Некогда крепкий район стал бедным и спился. Лишившись заводов, он стал ненужным. Район находился далеко от центра и почти весь вытянулся вдоль кромки гигантской промзоны, кормившей когда-то 90 000 рабочих.

По другую его сторону располагались два оборонных завода у великой реки, один из которых давно закрылся, а второй начали восстанавливать два года назад.

От остального города район отделяло пять железнодорожных переездов, которые то и дело «звенели красным», усугубляя положение местных, особенно по-утрам, превращая людей в узников. Внутри района было мало хорошей работы и почти вся молодежь ежедневно ездила в центр, преодолевая по 30 километров пробок в каждую сторону.

Саму необъятную промзону, гордость советского времени, по площади сравнимую с небольшим европейским городком, с середины 90-х разбирали на металл и кирпич, но никак не могли растащить всё до конца. Даже отходы ее шламового полигона продали шведам вперемешку с редкоземельными металлами. Отчего раскопанный полигон здорово фонил, обильно посыпая район радиоактивной пылью ветреными весенними вечерами.

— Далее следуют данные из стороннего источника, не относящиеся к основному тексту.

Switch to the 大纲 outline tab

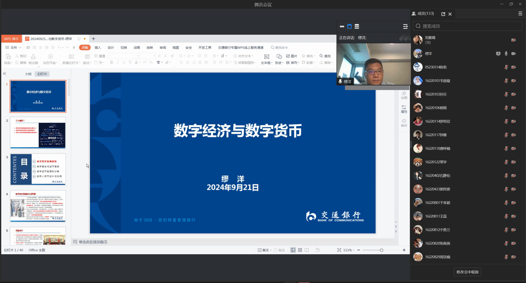(28, 74)
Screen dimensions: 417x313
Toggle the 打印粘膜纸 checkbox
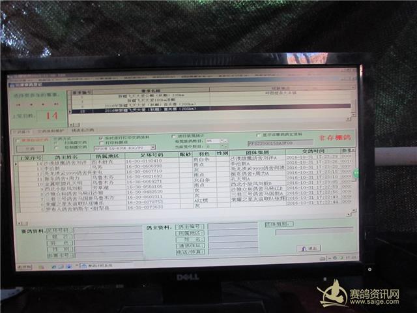(101, 142)
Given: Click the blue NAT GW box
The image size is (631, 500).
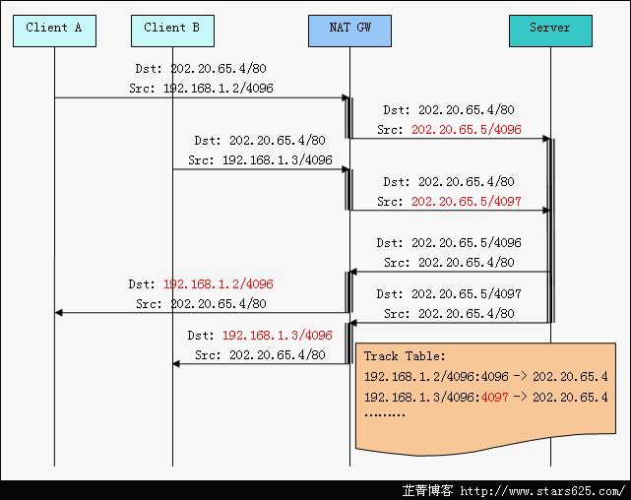Looking at the screenshot, I should 349,29.
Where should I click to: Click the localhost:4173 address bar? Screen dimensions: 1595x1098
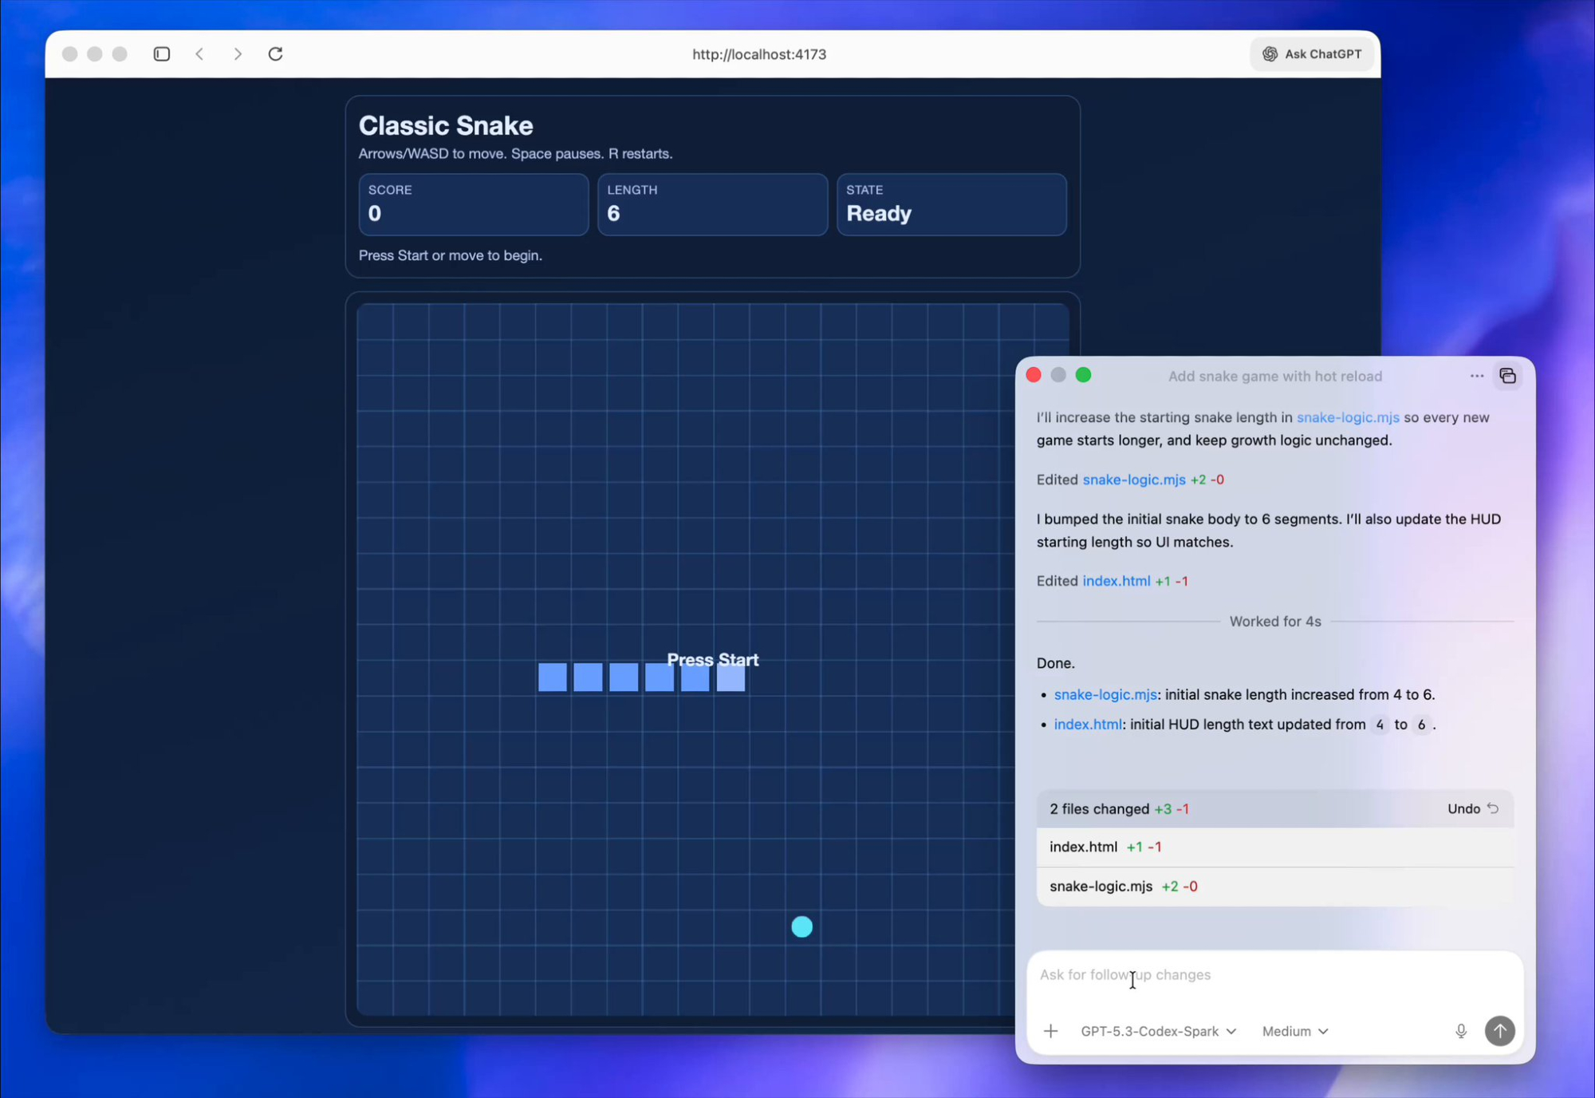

Сами 90 000 рабочих за эти 25 лет куда-то растворились. Поначалу их было много, они шатались в промзону с потерянными пыльными лицами, все время жаловались и ругались. Иногда робко бастовали. Многие начали пить, меньшинство сколотило банды. Еще меньше начали торговать и отправлять жен с клетчатыми сумками за рубеж. Кто-то уехал из города в поисках счастья. Кто-то первым начал пилить с промзоны металл...

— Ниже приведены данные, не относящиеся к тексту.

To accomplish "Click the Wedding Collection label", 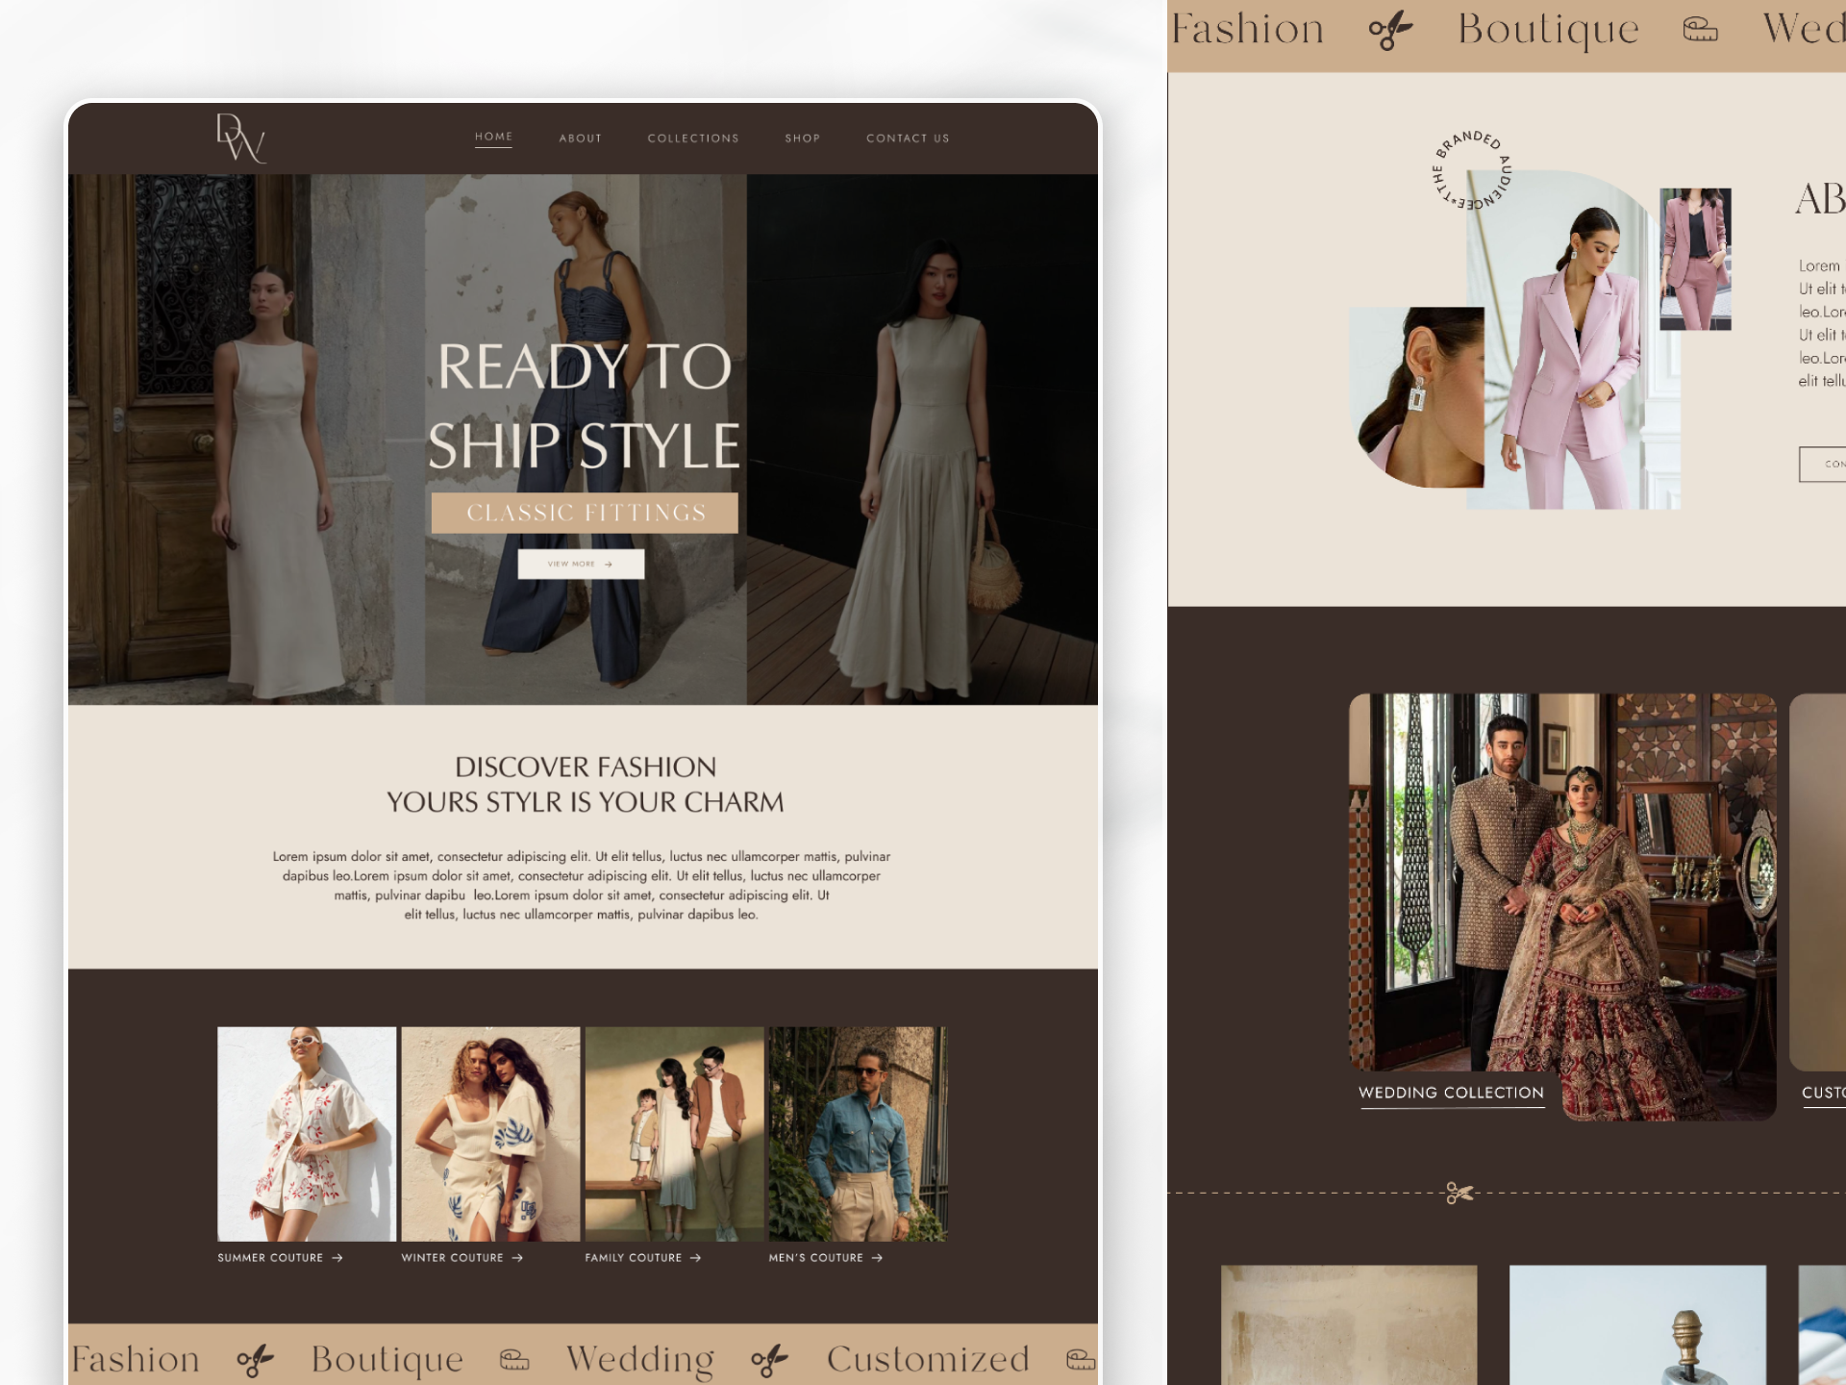I will pos(1451,1093).
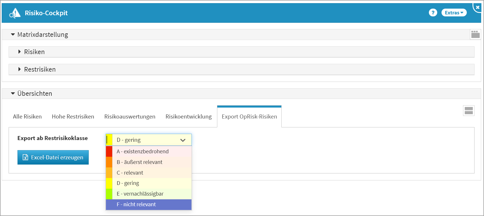Switch to the Alle Risiken tab
This screenshot has height=216, width=484.
27,116
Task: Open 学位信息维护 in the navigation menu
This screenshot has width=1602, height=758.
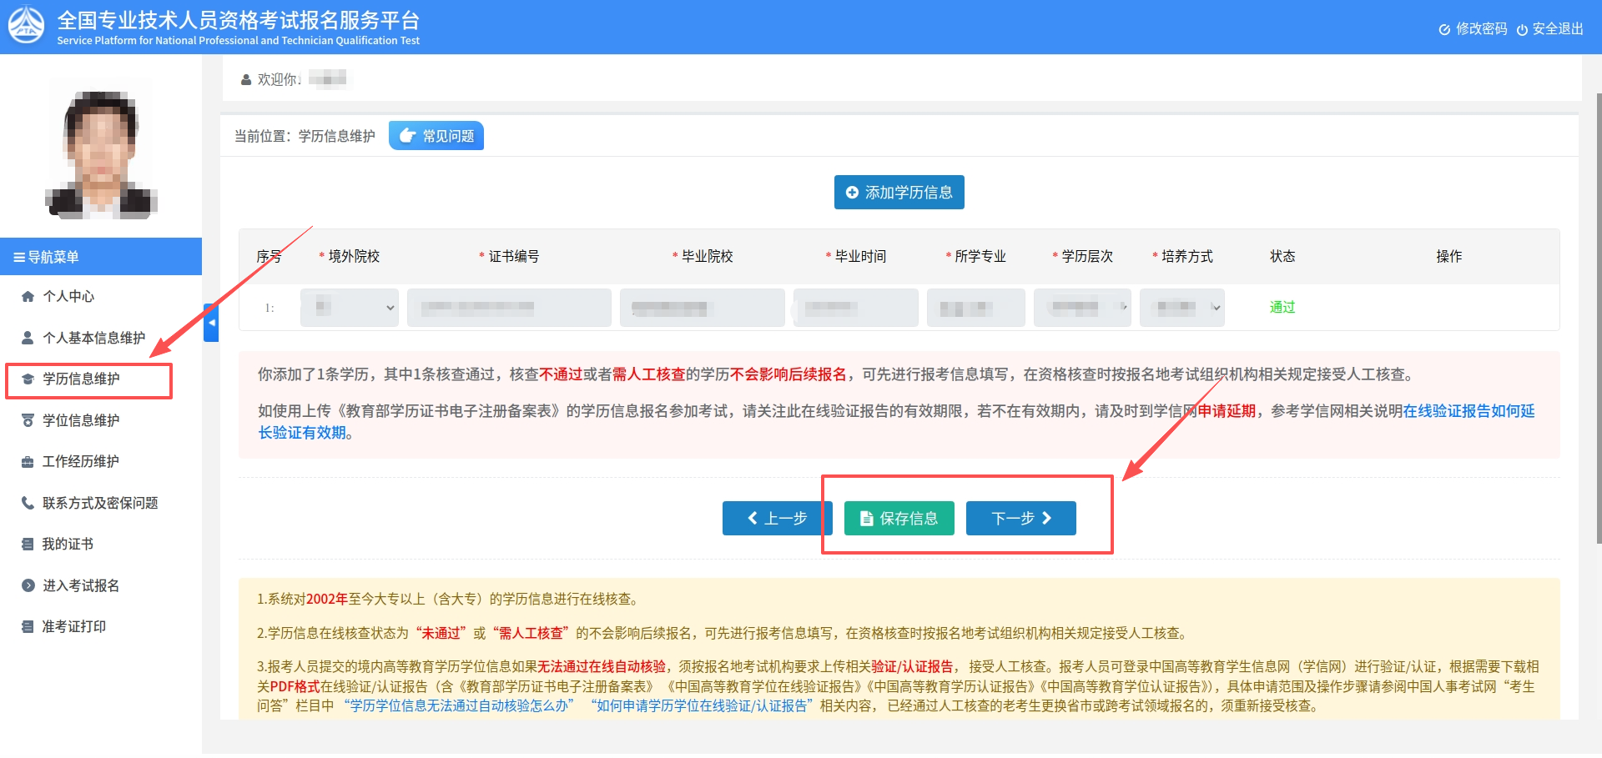Action: coord(81,420)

Спустя четверть века на улицах чаще встречались постаревшие жены рабочих, чем они сами. Жены смогли научиться скромно жить и непристижно работать в неспокойные годы, гораздо лучше своих мужей. Остались «на районе» их озлобленные дети и внуки, потерявшие веру в какие-либо перспективы и счастье. На улицах и в транспорте выделялись «выжившие» трудяги с грустными глазами, которые не спились благодаря шабашкам, автосервисам и мелким коммерсантам. Их было легко узнать по потухшим взорам, старомодной, но опрятной одежде, крепким рукам с въевшейся в складки кожи грязью и лужковским кепочкам.

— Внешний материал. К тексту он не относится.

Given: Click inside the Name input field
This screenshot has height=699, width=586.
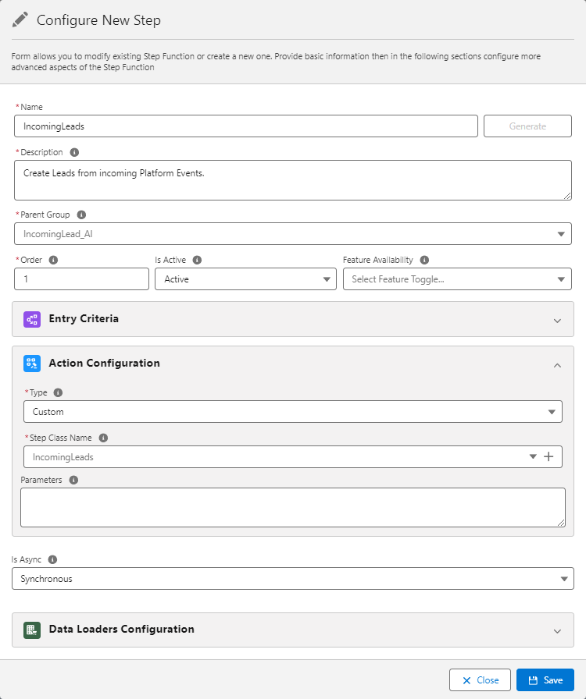Looking at the screenshot, I should [245, 126].
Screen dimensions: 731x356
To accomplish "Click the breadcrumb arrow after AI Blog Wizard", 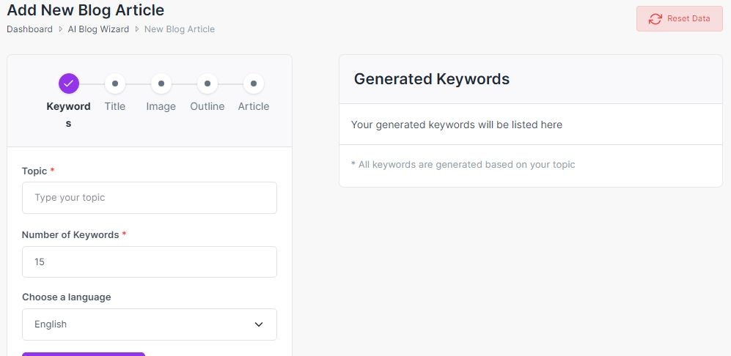I will [x=136, y=29].
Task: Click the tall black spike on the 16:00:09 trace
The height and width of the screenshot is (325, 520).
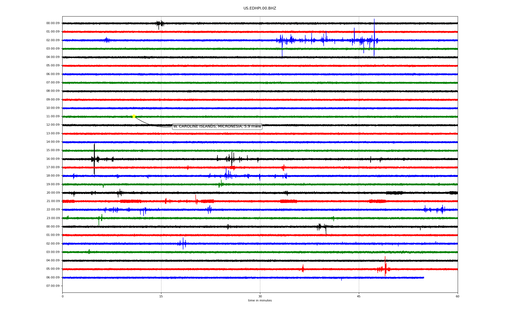Action: pos(94,157)

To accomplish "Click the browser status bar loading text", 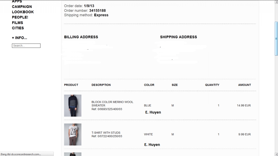I will (21, 154).
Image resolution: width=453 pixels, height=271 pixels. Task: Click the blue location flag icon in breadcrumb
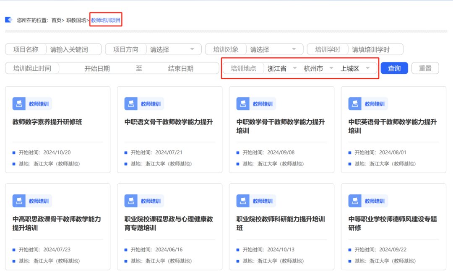(x=8, y=20)
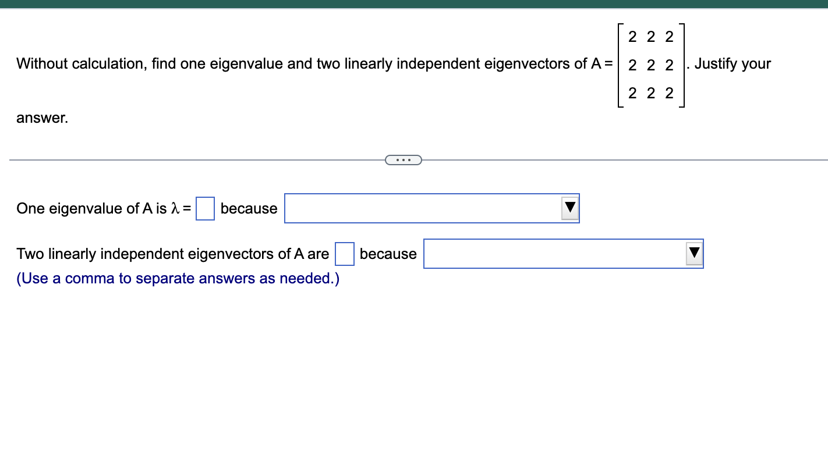Click the teal bar at the top of the screen

click(x=414, y=5)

Бывшие бандиты на районе жили скромно и не высовывались. Держали шиномонтажки и гаражные сервисы, катались на старых бэхах и новых фордах. Кто-то из них еще тянул скромные ларьки, отжатые в лихие времена у коммерсантов.

Год-два, на районе стали появляться люди с синими перстнями на пальцах и хищным взглядом быстрых глаз. Это со строгих сроков возвращались те, кому повезло - «закрытые» в конце 90-ых. Большинство же бандитов, кто вовремя не отошел, постреляли уже к началу двухтысячных. Кто по-умнее успел спрыгнуть в менты, и сегодня патрулировал улицы на которых когда-то сам собирал дань. По-сути, они занимались тем же самым, только уже от лица государства и в меньших масштабах.



Тетя Фая

Мать Веры еще долго ходила на родной «Третий завод». Но уже не ведущим инженером, а простой уборщицей. Мыла в родном КБ полы за смешную зарплату, когда там пустили швейное производство. Приходила домой и плакала, «что цеха пустые, огромные, пыль там и ветер. Страшно смотреть. Всё, как мёртвое».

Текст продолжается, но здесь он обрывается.